On 20.09.2013 14:46, Mark Thomas wrote:
> On 20/09/2013 11:02, Rainer Jung wrote:
>> Having run some sporadically failing tests in a loop under the three
>> connectors on Solaris 10 Sparc using Java 1.7.0_40. Code is trunk
>> r1524838 (current as of this morning and codewise identical to 8.0.0 RC3).
> 
> Great. This is really helpful. If you could repeat the test with the
> various fixes in place to see if things have got any better that would
> be great.

I ran the test I listed in the original mails again for bio, nio and
apr, each 50 times. This time the system was idle during the test run.

Only two of the tests I mentioned still fail occasionally:

TestWebappClassLoaderExecutorMemoryLeak: About 6-10 out of 50 runs
failed. In addition I had again had one test run hanging during stop,
this time for the apr connector not the nio one.

TestCoyoteAdapter: onyl failures with apr, two runs out of 50. Details
below.

I will do some investigations and report back. See below for some detail
on the hang.

Thanks for fixing the other ones and improving this one!

>> The hang for nio in the leak detection test looks suspect (see below),
>> the other failures might be uncritical timing issues:
> 
> Looking at the code, timing issues in the tests look very likely. I've
> committed a fix for the timing issues.
> 
> Regarding the loop, any ideas on the root cause?

I'll investigate but the hang is not a loop.
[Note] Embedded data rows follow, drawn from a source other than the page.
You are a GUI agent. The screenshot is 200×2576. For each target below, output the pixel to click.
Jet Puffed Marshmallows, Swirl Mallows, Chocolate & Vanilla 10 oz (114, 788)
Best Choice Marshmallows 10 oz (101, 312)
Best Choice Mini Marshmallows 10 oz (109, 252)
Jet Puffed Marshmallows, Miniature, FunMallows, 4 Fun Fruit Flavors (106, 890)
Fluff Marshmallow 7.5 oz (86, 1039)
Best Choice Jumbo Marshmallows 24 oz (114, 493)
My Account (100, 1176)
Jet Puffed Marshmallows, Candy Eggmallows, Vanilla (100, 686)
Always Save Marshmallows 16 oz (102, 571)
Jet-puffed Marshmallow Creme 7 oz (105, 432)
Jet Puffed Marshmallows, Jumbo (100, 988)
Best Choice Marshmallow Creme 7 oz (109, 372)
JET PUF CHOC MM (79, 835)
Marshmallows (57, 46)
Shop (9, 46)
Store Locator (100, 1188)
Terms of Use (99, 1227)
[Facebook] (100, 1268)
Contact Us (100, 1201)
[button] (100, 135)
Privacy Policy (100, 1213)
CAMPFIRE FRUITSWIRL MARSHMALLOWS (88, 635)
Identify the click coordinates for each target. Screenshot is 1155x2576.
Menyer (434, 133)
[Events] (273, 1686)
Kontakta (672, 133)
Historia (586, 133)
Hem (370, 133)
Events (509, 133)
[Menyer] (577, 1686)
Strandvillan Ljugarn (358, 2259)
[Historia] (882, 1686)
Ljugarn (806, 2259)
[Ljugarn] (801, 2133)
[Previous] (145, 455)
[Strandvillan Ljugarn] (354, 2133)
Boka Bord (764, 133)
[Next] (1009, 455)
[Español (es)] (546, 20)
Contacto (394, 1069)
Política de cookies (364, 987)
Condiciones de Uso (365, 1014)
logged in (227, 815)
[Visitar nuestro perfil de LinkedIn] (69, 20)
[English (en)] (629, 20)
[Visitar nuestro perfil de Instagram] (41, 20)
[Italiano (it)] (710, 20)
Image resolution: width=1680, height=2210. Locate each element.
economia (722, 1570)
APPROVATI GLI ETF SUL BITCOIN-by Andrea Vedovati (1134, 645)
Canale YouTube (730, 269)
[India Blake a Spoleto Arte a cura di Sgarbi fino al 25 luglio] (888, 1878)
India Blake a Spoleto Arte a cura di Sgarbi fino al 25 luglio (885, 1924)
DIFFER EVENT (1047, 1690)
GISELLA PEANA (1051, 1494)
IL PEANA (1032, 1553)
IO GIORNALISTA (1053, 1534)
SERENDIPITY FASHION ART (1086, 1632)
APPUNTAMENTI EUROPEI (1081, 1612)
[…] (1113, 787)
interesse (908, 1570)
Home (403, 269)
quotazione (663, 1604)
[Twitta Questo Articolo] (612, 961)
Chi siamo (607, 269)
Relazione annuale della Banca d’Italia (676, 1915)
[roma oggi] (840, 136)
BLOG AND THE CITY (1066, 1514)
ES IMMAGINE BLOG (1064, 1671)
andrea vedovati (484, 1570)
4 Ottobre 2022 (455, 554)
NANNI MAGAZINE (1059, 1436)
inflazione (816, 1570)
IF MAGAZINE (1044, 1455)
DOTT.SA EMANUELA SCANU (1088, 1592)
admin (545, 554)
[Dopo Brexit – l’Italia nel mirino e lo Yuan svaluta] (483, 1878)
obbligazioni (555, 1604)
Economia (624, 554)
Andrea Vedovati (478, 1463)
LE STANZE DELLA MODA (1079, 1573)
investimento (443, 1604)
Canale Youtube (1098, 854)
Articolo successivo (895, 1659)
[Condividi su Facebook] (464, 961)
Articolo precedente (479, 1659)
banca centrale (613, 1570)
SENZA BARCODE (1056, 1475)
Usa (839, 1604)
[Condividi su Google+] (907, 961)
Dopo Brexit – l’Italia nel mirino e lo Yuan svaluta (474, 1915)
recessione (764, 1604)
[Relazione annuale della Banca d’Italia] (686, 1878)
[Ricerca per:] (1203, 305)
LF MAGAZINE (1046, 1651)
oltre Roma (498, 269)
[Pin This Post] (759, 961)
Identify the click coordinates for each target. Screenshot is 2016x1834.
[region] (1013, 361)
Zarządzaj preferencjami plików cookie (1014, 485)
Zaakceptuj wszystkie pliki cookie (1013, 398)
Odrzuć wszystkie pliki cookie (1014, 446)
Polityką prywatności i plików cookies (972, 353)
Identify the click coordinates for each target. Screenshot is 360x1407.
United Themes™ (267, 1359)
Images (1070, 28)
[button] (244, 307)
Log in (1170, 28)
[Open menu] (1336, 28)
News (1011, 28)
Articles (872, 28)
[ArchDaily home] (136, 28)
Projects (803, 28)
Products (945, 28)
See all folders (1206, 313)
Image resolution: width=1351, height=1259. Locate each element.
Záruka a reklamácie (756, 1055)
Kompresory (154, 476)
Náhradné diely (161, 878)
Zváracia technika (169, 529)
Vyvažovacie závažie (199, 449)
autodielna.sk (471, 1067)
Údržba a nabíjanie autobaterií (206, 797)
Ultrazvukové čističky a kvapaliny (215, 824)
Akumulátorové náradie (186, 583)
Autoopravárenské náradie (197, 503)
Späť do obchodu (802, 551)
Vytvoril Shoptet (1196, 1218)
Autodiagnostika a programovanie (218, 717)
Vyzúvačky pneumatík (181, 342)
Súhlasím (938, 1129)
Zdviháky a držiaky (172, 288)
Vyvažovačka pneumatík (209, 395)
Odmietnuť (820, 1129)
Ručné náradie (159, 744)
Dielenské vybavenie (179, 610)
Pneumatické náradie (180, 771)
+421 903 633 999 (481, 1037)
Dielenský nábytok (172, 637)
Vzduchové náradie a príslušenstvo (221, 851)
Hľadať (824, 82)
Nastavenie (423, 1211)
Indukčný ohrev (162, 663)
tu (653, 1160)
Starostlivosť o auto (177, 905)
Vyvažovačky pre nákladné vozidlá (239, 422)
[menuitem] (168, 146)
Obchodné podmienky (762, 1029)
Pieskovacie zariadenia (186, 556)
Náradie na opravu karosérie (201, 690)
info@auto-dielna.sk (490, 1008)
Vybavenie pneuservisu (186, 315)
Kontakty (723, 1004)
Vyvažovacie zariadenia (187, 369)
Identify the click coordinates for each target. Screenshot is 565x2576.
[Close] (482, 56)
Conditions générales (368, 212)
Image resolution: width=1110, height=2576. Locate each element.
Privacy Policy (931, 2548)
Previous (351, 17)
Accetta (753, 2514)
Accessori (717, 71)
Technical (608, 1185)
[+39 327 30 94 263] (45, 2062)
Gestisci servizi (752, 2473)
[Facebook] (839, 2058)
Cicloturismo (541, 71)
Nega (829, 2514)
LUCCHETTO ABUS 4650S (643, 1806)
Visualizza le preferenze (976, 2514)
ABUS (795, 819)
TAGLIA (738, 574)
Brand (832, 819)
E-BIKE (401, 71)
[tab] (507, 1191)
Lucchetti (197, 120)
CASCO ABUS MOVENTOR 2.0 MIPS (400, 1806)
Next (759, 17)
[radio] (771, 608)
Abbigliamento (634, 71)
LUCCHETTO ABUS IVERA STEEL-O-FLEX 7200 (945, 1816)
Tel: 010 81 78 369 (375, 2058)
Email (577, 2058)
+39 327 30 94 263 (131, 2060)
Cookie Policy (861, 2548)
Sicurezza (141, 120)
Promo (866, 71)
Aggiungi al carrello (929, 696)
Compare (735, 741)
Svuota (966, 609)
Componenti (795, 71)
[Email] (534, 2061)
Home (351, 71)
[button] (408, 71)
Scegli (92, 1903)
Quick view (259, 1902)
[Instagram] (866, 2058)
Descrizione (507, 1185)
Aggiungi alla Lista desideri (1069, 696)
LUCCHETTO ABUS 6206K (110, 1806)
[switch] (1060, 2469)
The main thread is waiting
for the main ThreadPoolExecutor lock of the timer pool when trying to
shut it down to prevent the memory leak:

"main" prio=3 tid=0x00029800 nid=0x2 waiting on condition [0xfdf7d000]
   java.lang.Thread.State: WAITING (parking)
        at sun.misc.Unsafe.park(Native Method)
        - parking to wait for  <0xe6db92b8> (a
java.util.concurrent.locks.ReentrantLock$NonfairSync)
        at java.util.concurrent.locks.LockSupport.park(LockSupport.java:186)
        at
java.util.concurrent.locks.AbstractQueuedSynchronizer.parkAndCheckInterrupt(AbstractQueuedSynchronizer.java:834)
        at
java.util.concurrent.locks.AbstractQueuedSynchronizer.acquireQueued(AbstractQueuedSynchronizer.java:867)
        at
java.util.concurrent.locks.AbstractQueuedSynchronizer.acquire(AbstractQueuedSynchronizer.java:1197)
        at
java.util.concurrent.locks.ReentrantLock$NonfairSync.lock(ReentrantLock.java:214)
        at
java.util.concurrent.locks.ReentrantLock.lock(ReentrantLock.java:290)
        at
java.util.concurrent.ThreadPoolExecutor.shutdownNow(ThreadPoolExecutor.java:1420)
        at
org.apache.catalina.loader.WebappClassLoader.clearReferencesThreads(WebappClassLoader.java:2046)
        at
org.apache.catalina.loader.WebappClassLoader.clearReferences(WebappClassLoader.java:1722)
        at
org.apache.catalina.loader.WebappClassLoader.stop(WebappClassLoader.java:1637)
        at
org.apache.catalina.loader.WebappLoader.stopInternal(WebappLoader.java:491)
        at
org.apache.catalina.util.LifecycleBase.stop(LifecycleBase.java:232)

...

and three of the timer threads wait for it as well:

"pool-1-thread-1" prio=3 tid=0x00944800 nid=0x16 waiting on condition
[0xb3a7f000]
   java.lang.Thread.State: WAITING (parking)
        at sun.misc.Unsafe.park(Native Method)
        - parking to wait for  <0xe6db92b8> (a
java.util.concurrent.locks.ReentrantLock$NonfairSync)
        at java.util.concurrent.locks.LockSupport.park(LockSupport.java:186)
        at
java.util.concurrent.locks.AbstractQueuedSynchronizer.parkAndCheckInterrupt(AbstractQueuedSynchronizer.java:834)
        at
java.util.concurrent.locks.AbstractQueuedSynchronizer.acquireQueued(AbstractQueuedSynchronizer.java:867)
        at
java.util.concurrent.locks.AbstractQueuedSynchronizer.acquire(AbstractQueuedSynchronizer.java:1197)
        at
java.util.concurrent.locks.ReentrantLock$NonfairSync.lock(ReentrantLock.java:214)
        at
java.util.concurrent.locks.ReentrantLock.lock(ReentrantLock.java:290)
        at
java.util.concurrent.ThreadPoolExecutor.processWorkerExit(ThreadPoolExecutor.java:998)
        at
java.util.concurrent.ThreadPoolExecutor.runWorker(ThreadPoolExecutor.java:1163)
        at
java.util.concurrent.ThreadPoolExecutor$Worker.run(ThreadPoolExecutor.java:615)
        at java.lang.Thread.run(Thread.java:724)

...

No indication what holds the lock or why it wasn't freed after use. The
source code of the ThreadPoolExecutor in JDK 1.7.0_40 doesn't show a
chance of not releasing the lock when leaving the method that grabs it,
it is always locked and then unlocked in a finally clause. But no thread
in the dump sits in a block which should hold the lock. I'll do some
hunting, probably by also instrumenting ThreadPoolExecutor,
ReentrantLock and/or AbstractQueuedSynchronizer.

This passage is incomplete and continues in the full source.